Daniels also felt that creating a little distance between himself and the true story — and thus any actual evil spirits that might come for him and the production, as has long been rumored happened on the original “Exorcist” — was the right approach. That led to the creation of Alberta, the fictional white mother of Andra Day’s protagonist Ebony. “Where I grew up, there are these white women in every neighborhood who only date Black men,” Daniels said. “They have Black kids and grandkids and are embraced by the Black community. I wanted to bring that person to life because Black people know her, and they’ve just never seen her [on screen] before.”
Alberta is played by Glenn Close in a spectacularly bold, vanity-free performance that should, if there is any justice in the world, finally get her the Oscar she has long deserved. “Glenn did not know what she was walking into,” Daniels said. “She just wanted to work with me. I told her to put on a little bit of weight and then I told the costumer to come in and nip-tuck the costumes and she said, ‘What is this? What am I doing?’ It took her a second really to learn [Alberta] and to drop into her.”
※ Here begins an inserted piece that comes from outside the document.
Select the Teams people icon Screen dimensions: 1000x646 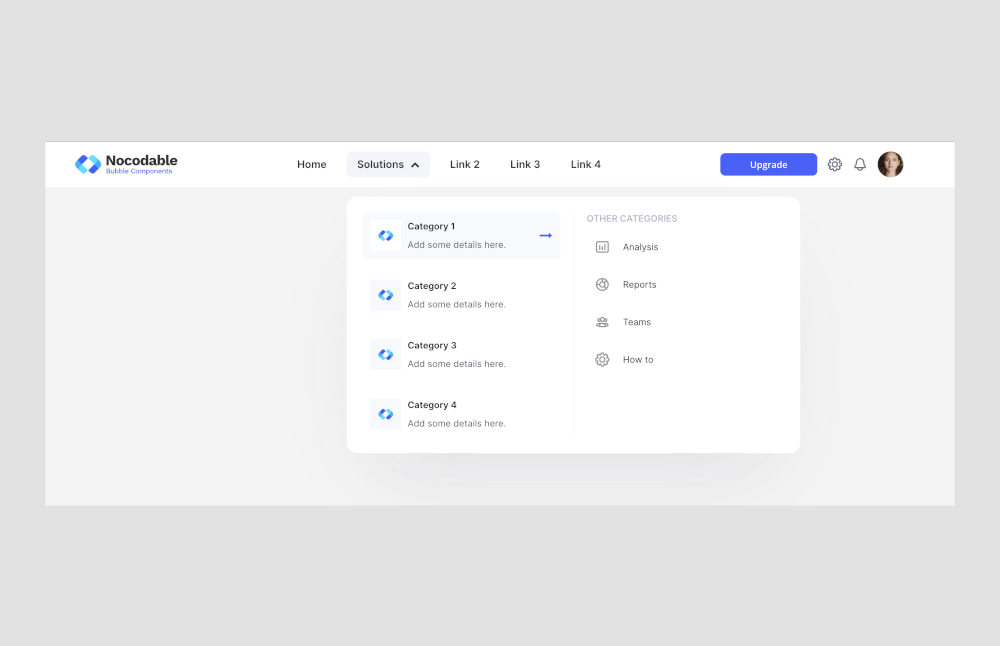pyautogui.click(x=601, y=321)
Close may have been apprehensive about her director’s approach to her character — one that required her to gain weight, wear flashy nails and makeup, and go bald and rely on an assortment of wigs — but ultimately Daniels feels she embraced it and felt as liberated by the role as audiences feel watching it. “In the Hollywood that she comes from, which is pretty much the Hollywood I come from, a body has to look a certain way,” Daniels said. “But in the African American community, the body is…you own it, whatever it is, and you have power over it, and you’re sexy in it. Once she tapped into that and understood that she was sexy no matter how she looked, her attitude was gold. She got it, and it was magic.”
Just as Daniels’ actors were required to be brave on “The Deliverance,” Daniels himself had to face his fears not only about the subject matter but about the problems posed by horror filmmaking itself. “The tone was challenging to me, which is the reason why I wanted to do it,” Daniels said. “I knew that it would stretch a muscle that I hadn’t used, that it would make me afraid, and I’m not good unless I’m afraid. I don’t do well unless I know that I’m in a territory that I can either sink or swim in. Otherwise I’m not interested in doing it.”
That said, Daniels feels that now that he has risen to the challenge of making a horror film he’s not likely to return to the genre. “Honestly, it’s the hardest thing I’ve ever done,” he said. “I’ll never do it again. Check that box. Next, off to do a superhero movie.”